Exercise description:
Find every line in the records below that contains the word "click", and copy each such line.

(Collected data entries)
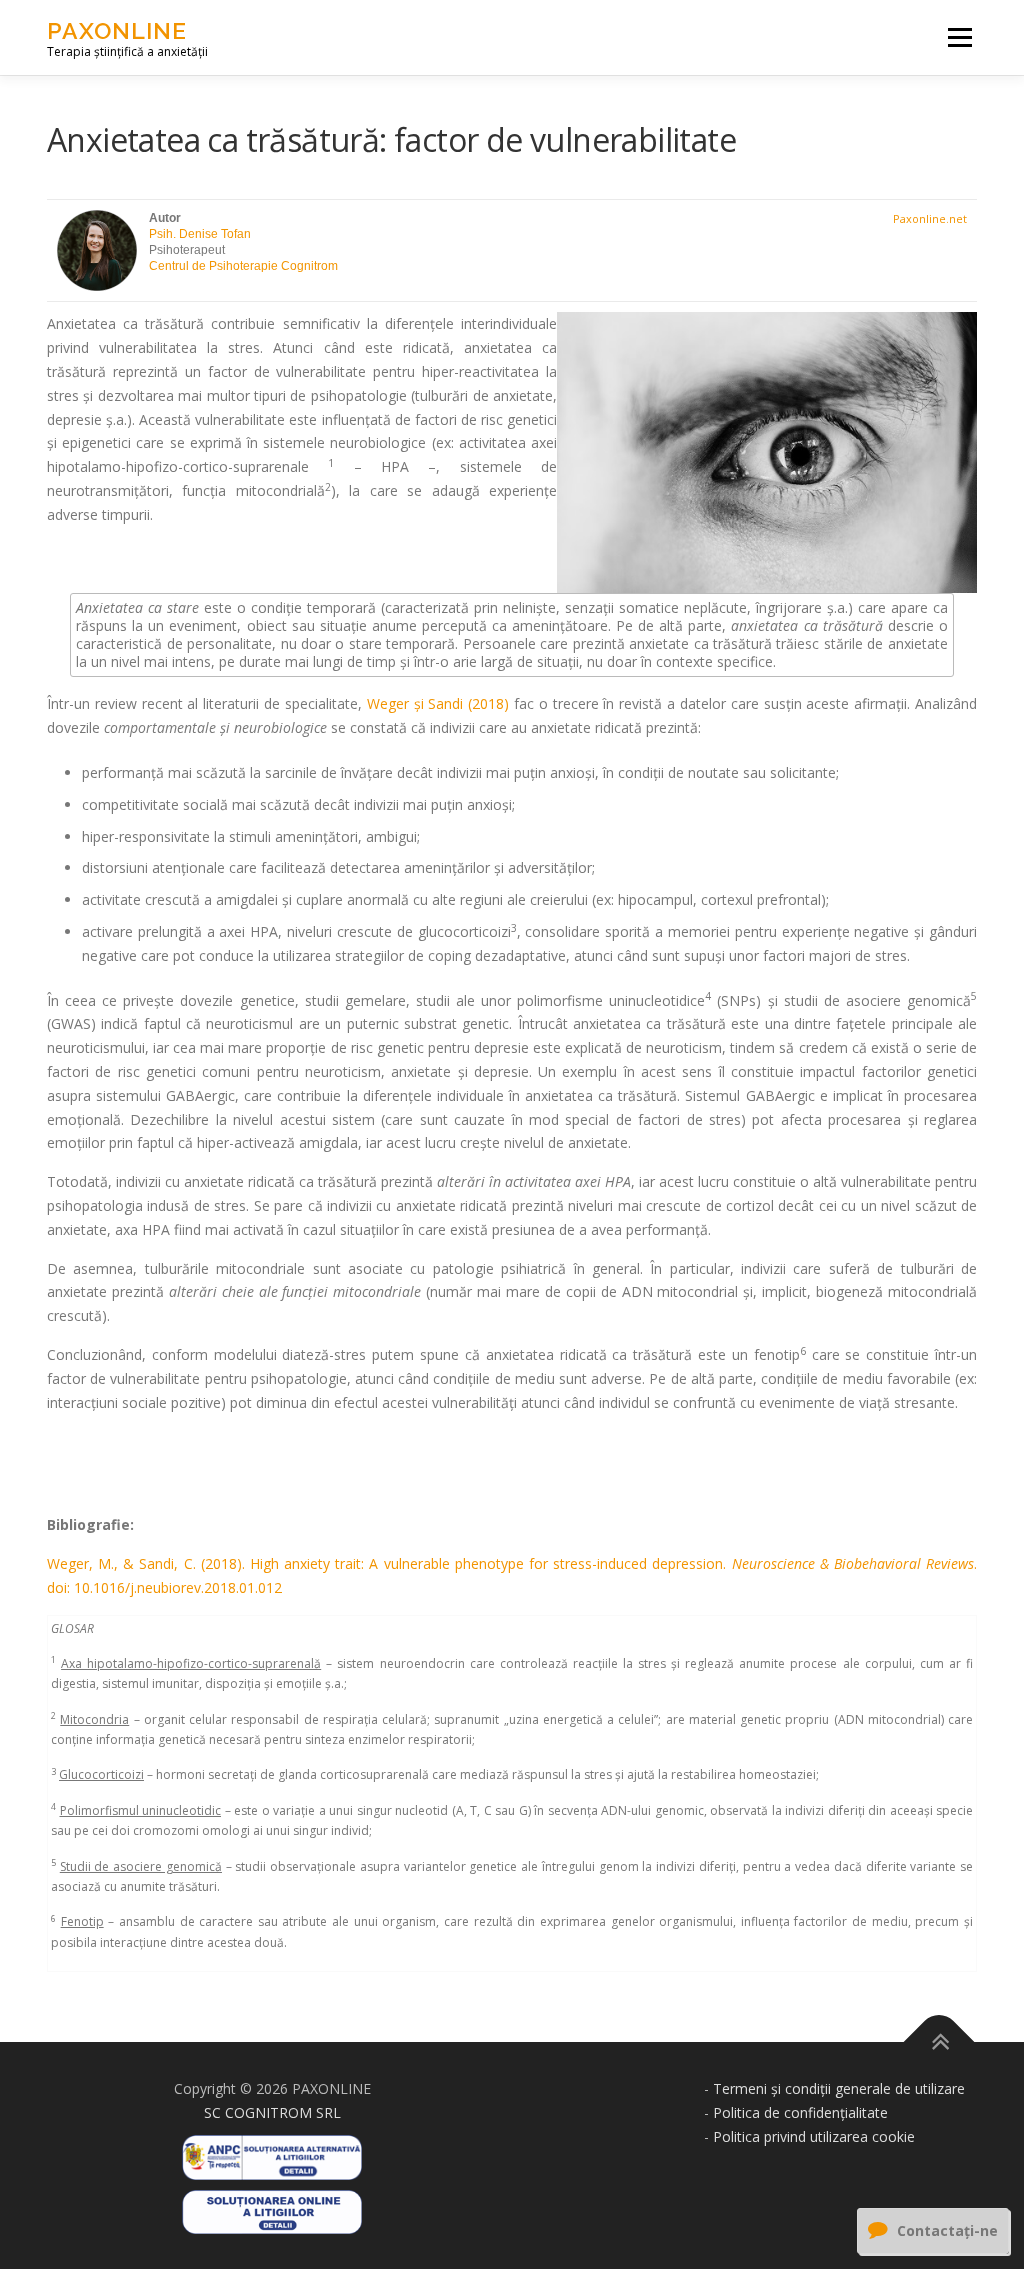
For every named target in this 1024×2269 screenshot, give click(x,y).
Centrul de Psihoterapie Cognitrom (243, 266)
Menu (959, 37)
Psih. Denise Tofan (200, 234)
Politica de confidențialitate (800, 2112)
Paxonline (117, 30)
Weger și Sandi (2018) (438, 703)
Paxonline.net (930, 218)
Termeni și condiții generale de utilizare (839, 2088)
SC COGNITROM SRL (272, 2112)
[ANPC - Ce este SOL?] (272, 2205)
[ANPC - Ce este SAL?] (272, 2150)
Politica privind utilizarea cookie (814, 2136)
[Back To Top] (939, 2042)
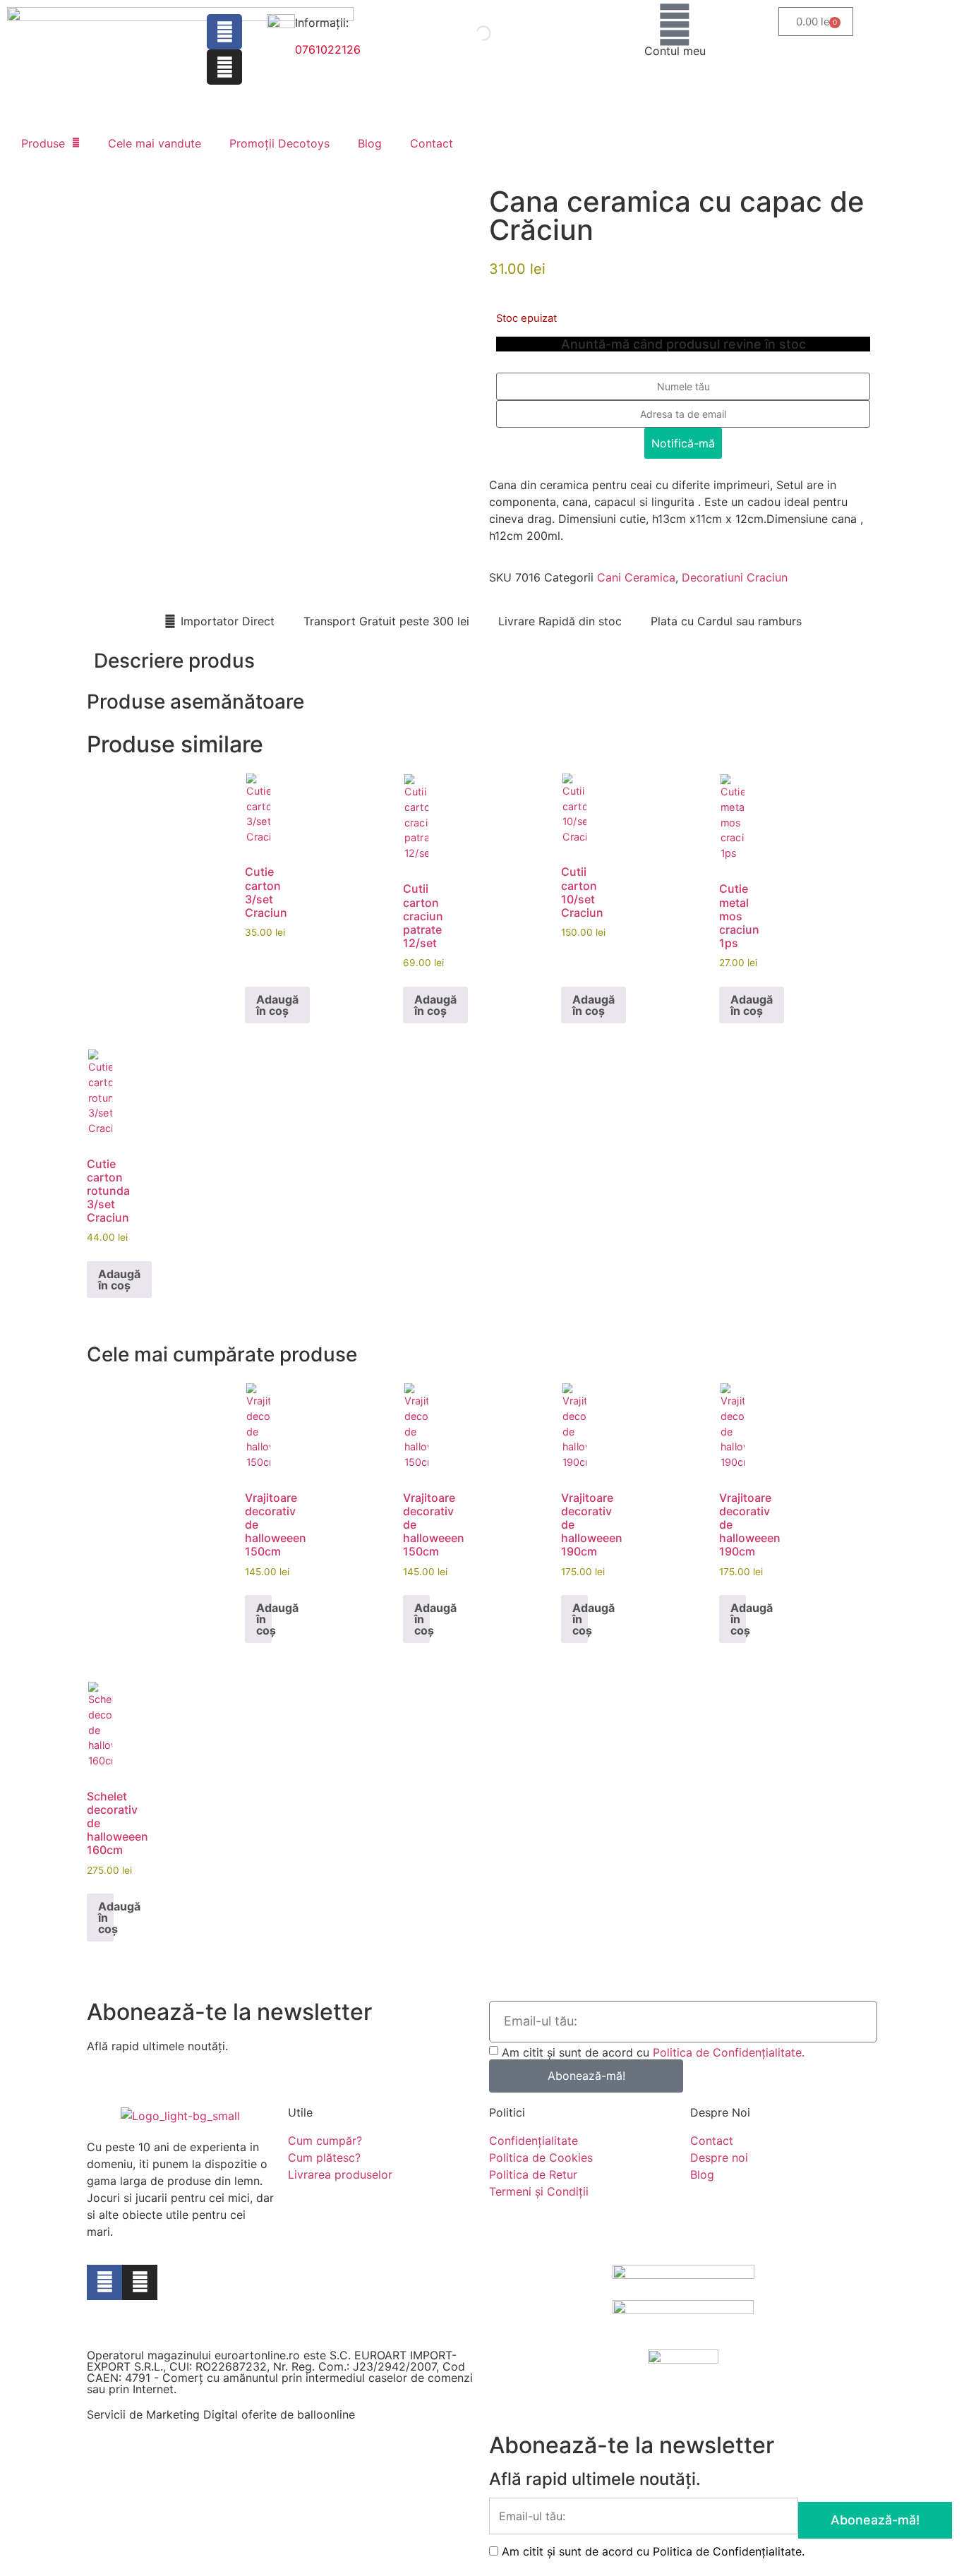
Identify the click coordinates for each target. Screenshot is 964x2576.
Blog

Answer area:
For every named target in this 1024×2269 screenshot, give click(x,y).
Identify the click coordinates for each target. Screenshot is 964x2576.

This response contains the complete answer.